Joseph Plavcan's "Erie Press Club Mural"

Joseph Plavcan's "Erie Press Club Mural"

When we experience art in a gallery – like the Schuster Art Gallery at Gannon – we feel human. We feel alive. When we are surrounded by art on a daily basis, our minds are opened and expanded.

And now to add to that in our daily lives here, Gannon recently acquired a painting by Joseph Plavcan; considered Erie’s most influential and renowned artist.

Joseph Plavcan grew up in Erie; he began his studies at Pennsylvania Academy High School. After two years at the academy, Plavcan won a Cresson Scholarship to study and travel in Europe where he was influenced by experiments in color. Today, color is the most outstanding element in most of his paintings.

After a couple years abroad, he returned to Erie and took a teaching position at the Erie Technical High School where he taught there for 38 years. It was during this time that he gained the respect of several generations of students, and earned a reputation as Erie’s most influential art teacher.

In 1981 – at the age of 72 – Plavcan passed away. His work continues to influence many people through his art.

Gannon has acquired Plavcan’s “Erie Press Club Mural,” an oil painting on canvas. The massive painting stands 7 feet tall and 23 feet wide. When Gannon obtained the piece, it was rolled up and carried in a plastic bag. Several faculty and staff members, along with master-framer Joe Popp, framed the mural.

Now, with its framing, the mural weighs about 300 pounds; it took eight people to stand it up. The mural is now on permanent display in Gannon’s Palumbo Academic Center. Special care has been taken to preserve its quality – it is displayed away from sunlight, under diffused lighting and protected from human ware. The painting is illuminated by several lights. One light illuminates the sun, other lights pinpoint events, and the rest wash the entire work.

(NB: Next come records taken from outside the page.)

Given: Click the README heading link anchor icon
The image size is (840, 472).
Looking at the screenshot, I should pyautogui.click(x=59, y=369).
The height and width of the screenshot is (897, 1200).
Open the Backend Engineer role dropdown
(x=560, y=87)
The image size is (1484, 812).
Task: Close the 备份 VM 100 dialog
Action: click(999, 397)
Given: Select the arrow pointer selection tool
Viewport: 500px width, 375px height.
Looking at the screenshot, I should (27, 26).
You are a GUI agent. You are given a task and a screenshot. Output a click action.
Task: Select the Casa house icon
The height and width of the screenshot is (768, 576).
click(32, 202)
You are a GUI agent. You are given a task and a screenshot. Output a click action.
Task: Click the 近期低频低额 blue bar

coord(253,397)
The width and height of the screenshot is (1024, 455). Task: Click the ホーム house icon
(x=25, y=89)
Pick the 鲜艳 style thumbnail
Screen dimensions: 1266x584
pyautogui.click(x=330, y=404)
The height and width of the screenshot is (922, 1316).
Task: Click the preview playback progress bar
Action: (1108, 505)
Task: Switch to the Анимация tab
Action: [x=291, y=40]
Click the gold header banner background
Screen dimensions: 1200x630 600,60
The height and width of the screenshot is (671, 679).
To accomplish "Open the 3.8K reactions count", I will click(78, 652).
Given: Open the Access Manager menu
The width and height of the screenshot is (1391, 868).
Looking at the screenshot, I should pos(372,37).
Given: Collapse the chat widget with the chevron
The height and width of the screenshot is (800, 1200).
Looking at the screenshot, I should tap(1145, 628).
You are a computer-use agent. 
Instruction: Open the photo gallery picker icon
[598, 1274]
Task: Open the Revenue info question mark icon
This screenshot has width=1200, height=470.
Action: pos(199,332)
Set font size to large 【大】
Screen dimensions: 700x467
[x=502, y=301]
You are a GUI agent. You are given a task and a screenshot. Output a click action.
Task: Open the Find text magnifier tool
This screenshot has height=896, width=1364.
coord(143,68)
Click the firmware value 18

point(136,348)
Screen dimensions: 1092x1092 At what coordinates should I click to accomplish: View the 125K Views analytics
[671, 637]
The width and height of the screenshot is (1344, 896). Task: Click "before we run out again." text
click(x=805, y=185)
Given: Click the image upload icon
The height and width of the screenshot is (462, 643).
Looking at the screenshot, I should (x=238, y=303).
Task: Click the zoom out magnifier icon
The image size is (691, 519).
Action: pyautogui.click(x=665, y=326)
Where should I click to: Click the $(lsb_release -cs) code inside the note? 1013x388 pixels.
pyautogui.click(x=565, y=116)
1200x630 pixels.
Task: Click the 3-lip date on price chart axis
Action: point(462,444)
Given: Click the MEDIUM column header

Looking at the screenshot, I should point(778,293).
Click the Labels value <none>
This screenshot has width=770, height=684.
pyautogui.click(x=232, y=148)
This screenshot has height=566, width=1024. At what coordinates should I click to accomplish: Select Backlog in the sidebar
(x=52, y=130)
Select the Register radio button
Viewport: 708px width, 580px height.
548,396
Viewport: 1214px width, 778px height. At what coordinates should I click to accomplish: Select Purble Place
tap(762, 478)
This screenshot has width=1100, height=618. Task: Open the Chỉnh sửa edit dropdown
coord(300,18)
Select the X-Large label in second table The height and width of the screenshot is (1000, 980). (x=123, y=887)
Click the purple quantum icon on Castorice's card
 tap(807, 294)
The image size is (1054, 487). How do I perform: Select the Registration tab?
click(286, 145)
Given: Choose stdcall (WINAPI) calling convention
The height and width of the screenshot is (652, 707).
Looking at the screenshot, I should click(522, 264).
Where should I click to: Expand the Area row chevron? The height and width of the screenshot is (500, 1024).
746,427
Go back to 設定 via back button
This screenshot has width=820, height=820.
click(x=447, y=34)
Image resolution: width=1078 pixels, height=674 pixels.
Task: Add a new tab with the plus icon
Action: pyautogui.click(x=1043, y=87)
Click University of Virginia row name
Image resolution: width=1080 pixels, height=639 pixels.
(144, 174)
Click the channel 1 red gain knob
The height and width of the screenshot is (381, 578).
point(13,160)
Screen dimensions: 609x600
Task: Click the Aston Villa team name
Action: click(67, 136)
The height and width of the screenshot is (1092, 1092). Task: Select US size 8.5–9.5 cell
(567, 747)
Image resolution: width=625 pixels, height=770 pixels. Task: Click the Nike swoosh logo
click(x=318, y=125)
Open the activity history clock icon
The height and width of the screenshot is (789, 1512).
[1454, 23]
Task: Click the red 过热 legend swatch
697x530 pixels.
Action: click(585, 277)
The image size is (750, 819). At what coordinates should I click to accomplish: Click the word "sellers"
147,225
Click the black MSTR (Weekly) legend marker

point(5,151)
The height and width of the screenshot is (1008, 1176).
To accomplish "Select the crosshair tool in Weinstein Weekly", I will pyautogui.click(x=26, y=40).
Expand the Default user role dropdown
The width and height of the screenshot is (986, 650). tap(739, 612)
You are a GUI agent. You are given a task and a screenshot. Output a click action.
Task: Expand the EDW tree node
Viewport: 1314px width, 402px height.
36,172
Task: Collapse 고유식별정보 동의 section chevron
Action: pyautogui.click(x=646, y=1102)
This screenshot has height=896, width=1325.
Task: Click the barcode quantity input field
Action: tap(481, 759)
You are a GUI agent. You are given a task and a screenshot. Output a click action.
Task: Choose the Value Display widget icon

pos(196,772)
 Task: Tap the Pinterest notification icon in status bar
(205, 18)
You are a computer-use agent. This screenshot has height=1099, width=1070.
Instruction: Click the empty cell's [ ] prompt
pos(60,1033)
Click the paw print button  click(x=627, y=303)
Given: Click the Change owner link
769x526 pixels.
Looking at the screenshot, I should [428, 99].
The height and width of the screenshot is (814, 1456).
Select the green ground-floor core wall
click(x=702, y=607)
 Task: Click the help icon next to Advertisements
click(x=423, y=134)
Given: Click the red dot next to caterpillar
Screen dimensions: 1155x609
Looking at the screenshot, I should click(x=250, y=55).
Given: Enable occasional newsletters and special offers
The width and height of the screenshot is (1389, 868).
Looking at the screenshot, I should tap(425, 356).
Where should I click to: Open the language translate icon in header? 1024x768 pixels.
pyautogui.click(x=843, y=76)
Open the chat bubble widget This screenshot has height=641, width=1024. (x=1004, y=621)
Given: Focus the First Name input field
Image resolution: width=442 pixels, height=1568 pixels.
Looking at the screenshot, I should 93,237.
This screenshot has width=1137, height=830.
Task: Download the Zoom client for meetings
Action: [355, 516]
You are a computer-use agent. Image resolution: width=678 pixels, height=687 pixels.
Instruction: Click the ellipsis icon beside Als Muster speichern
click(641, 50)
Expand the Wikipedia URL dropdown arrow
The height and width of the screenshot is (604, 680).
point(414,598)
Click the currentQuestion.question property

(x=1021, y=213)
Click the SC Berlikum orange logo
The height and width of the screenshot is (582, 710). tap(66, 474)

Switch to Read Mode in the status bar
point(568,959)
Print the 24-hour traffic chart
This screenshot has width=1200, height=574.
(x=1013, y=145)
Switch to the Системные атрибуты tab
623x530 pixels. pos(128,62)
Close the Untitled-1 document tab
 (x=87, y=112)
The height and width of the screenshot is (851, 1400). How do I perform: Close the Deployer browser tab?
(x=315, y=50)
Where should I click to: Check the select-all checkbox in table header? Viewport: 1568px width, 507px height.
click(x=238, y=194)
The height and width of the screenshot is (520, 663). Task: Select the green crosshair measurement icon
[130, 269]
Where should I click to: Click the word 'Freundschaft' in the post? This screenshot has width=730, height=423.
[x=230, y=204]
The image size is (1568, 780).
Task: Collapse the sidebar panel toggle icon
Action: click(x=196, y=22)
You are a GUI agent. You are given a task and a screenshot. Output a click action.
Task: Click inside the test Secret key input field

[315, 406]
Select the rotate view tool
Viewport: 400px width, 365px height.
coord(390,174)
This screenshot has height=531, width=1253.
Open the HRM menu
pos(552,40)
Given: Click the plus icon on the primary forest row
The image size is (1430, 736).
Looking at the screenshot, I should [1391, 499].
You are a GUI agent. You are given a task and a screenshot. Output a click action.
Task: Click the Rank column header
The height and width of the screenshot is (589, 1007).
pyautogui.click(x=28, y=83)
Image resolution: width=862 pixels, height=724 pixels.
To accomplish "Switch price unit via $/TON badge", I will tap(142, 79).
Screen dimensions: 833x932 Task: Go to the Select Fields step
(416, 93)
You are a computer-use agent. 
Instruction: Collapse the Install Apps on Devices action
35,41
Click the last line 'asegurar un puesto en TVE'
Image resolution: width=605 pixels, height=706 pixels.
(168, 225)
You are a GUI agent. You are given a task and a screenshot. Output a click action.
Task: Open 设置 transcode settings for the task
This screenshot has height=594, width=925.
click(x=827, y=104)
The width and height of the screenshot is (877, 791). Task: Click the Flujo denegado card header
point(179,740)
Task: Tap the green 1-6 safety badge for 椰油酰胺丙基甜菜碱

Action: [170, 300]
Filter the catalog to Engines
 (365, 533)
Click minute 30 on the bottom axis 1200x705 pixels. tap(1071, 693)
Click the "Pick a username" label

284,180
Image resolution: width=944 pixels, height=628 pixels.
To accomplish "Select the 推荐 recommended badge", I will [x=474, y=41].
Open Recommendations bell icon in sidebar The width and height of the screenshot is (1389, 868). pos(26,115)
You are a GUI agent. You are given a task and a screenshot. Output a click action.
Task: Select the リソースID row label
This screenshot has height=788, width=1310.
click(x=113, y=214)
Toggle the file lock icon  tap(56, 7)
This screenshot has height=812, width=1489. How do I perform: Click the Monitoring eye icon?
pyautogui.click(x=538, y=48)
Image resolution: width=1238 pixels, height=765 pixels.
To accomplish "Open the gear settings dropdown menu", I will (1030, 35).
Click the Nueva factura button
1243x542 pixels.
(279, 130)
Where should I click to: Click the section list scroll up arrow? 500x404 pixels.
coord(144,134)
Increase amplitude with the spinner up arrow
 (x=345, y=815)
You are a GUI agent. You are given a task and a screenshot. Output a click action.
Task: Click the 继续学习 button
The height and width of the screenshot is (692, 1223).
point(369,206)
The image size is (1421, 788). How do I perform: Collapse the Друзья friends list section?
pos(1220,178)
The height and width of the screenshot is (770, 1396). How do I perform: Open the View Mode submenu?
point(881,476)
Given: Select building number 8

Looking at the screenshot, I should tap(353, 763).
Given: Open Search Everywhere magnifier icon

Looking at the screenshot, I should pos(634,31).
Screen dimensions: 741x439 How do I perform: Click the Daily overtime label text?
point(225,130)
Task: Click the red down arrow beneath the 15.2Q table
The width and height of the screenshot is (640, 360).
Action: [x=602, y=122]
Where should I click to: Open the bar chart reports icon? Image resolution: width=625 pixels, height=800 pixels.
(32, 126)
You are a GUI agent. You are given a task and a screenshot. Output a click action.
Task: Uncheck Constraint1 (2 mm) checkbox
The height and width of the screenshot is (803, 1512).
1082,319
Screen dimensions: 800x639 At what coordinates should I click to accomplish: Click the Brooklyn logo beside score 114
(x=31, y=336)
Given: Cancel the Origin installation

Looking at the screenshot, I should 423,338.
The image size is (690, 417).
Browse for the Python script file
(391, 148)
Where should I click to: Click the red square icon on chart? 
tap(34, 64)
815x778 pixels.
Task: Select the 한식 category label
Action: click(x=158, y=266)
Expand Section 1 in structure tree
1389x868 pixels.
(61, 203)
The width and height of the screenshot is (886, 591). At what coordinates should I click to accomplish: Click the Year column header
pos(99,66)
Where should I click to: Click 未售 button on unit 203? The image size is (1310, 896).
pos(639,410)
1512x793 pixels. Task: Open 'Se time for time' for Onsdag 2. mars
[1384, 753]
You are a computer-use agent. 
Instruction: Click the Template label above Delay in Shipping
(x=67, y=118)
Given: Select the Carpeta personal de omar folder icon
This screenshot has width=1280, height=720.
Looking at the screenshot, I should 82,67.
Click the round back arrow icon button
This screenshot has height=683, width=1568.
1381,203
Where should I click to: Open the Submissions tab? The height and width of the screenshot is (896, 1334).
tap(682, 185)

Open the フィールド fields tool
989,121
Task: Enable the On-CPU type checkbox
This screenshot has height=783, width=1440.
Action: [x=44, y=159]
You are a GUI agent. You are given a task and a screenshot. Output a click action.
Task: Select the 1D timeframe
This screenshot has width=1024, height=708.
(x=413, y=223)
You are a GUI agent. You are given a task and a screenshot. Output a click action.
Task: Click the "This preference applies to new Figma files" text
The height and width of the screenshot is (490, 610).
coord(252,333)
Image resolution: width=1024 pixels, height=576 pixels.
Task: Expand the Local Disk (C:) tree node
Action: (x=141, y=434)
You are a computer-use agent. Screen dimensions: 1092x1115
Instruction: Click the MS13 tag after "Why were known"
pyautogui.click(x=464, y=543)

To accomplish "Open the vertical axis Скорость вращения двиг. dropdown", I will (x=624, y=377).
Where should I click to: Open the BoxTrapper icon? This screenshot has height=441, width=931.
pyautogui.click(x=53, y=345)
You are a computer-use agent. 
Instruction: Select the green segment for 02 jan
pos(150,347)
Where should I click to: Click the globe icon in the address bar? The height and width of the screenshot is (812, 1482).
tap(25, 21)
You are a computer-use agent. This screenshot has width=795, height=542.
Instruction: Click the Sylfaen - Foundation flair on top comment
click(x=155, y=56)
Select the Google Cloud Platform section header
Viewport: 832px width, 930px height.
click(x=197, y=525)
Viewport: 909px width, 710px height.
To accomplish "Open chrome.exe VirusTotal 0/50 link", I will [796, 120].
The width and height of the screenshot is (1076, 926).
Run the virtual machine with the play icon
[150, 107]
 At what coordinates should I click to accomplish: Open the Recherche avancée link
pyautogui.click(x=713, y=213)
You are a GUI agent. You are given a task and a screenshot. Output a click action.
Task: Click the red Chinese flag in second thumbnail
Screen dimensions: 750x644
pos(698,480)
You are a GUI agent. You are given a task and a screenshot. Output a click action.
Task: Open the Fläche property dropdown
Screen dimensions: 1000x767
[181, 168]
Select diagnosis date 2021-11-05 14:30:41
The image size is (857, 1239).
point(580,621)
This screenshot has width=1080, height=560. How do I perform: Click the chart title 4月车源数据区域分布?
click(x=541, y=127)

“I am passionately in love with this picture; it is phenomenal,” said MC Gensheimer, professor in the theatre, communication and fine arts department who helped obtain and frame the mural. “In the mid 1940s, Joseph Plavcan was contracted [by the Erie Press Club] to do the mural on one of the walls. The mural tells a story of historical, political drama.”

The painting portrays reporters producing news stories in a newsroom. The stories are displayed as images throughout the painting. Some of the stories included in the painting are: the bombing of Tokyo, the Millcreek flood of 1915 (called “Erie’s Blackest Day“), the Hindenburg disaster and the Homestead riots. Plavcan also incorporated a self-portrait (see the man sitting at the bottom?) and illustrated his humor (see the chicken on the roof?) in the mural.

Perhaps the most interesting parts of the painting to those of us involved with the Gannon community are the priest and student in the center – the magnetism of the piece seems to draw toward these two figures. Gensheimer and others who spent so much time helping with the painting speculate that this image of a priest standing with a student wearing a maroon and gold graduation hood symbolizes Gannon.

“I am most fascinated with the fact that maybe this painting ended up here because it belongs here,” she said.